Please return every line from the entries that has the string "with" in it.
--- START ---
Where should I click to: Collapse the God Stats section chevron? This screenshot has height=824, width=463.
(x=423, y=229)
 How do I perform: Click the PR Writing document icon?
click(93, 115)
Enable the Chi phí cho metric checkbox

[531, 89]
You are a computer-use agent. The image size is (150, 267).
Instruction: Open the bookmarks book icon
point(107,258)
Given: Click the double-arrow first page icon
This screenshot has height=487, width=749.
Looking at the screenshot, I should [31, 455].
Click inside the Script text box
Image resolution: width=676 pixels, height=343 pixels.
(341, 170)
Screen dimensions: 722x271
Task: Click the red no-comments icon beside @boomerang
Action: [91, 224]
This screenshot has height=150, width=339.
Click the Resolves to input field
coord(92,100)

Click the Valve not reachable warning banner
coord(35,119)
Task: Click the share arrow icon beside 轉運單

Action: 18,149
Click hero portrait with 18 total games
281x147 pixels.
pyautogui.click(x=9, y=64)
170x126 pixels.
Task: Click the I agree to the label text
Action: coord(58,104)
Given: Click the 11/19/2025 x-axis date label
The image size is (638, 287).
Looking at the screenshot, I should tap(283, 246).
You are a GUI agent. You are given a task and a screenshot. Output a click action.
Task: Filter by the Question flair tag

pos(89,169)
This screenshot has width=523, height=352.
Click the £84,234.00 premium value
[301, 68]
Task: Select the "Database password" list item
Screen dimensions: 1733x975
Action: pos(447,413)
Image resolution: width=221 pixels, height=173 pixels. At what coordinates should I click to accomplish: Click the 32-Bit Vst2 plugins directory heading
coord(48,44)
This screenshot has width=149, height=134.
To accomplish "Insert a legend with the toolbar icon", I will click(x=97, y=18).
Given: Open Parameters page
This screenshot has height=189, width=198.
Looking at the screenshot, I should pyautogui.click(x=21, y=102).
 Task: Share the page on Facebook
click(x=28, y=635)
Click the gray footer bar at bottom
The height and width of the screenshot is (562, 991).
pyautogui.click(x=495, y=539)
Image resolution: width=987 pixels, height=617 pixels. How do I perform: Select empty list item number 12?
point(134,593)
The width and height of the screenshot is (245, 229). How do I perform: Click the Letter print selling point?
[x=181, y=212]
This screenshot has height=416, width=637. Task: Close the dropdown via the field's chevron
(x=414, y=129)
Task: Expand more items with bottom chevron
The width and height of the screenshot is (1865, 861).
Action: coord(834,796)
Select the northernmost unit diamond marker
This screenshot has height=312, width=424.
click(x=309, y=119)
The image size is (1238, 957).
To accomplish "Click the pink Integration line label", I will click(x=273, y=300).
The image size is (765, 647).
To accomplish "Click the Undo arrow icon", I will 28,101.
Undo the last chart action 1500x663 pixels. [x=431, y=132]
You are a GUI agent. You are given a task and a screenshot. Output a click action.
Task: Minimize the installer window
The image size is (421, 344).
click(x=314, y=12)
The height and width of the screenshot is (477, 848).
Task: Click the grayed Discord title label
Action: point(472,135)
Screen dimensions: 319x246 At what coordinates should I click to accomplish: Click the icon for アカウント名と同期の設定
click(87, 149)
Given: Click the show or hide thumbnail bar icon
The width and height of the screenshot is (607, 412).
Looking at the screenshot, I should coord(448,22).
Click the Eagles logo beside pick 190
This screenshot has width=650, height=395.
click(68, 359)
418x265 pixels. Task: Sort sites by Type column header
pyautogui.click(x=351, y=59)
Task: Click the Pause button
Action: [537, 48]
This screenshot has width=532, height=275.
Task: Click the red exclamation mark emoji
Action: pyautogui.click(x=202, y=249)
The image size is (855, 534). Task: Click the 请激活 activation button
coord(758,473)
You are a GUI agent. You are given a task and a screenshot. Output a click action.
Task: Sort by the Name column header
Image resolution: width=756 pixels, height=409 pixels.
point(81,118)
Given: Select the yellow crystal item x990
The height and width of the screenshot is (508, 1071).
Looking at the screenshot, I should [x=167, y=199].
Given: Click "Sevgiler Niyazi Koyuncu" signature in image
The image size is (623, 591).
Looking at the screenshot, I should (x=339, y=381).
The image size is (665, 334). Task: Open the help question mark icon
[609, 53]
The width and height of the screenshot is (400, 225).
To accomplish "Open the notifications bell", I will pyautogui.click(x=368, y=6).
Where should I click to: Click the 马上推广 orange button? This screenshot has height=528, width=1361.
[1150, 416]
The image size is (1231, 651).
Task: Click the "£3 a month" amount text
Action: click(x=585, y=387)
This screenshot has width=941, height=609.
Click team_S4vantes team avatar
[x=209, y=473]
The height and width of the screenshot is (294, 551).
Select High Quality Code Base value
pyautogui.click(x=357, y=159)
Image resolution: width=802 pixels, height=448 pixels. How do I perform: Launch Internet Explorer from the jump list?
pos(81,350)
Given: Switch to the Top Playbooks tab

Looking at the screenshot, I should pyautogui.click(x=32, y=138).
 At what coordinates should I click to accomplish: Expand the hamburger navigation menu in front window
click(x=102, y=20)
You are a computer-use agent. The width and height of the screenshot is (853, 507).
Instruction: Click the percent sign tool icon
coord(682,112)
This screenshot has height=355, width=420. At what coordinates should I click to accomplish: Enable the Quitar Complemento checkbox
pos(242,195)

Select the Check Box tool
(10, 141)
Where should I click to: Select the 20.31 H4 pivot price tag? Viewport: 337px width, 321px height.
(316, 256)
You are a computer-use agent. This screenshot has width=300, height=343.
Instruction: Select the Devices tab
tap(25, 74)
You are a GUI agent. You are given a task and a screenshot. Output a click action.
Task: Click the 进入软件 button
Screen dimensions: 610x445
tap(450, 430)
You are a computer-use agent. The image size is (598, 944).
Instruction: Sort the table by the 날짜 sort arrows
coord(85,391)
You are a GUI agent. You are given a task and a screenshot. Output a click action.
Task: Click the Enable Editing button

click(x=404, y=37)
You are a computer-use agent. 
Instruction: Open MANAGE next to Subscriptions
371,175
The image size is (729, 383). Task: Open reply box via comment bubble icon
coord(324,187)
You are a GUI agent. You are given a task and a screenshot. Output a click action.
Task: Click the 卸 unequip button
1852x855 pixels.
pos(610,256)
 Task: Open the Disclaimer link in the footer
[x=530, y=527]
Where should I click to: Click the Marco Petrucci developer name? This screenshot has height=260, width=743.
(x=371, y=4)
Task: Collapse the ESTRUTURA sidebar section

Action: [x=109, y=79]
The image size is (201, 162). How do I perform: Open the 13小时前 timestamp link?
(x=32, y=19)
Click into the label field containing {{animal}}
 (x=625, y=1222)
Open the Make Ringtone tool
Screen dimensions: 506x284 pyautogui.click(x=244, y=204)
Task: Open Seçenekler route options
--- END ---
> [Output of the task]:
Click hero portrait with 18 total games
To accomplish "Insert a legend with the toolbar icon", I will click(x=97, y=18).
Task: Expand more items with bottom chevron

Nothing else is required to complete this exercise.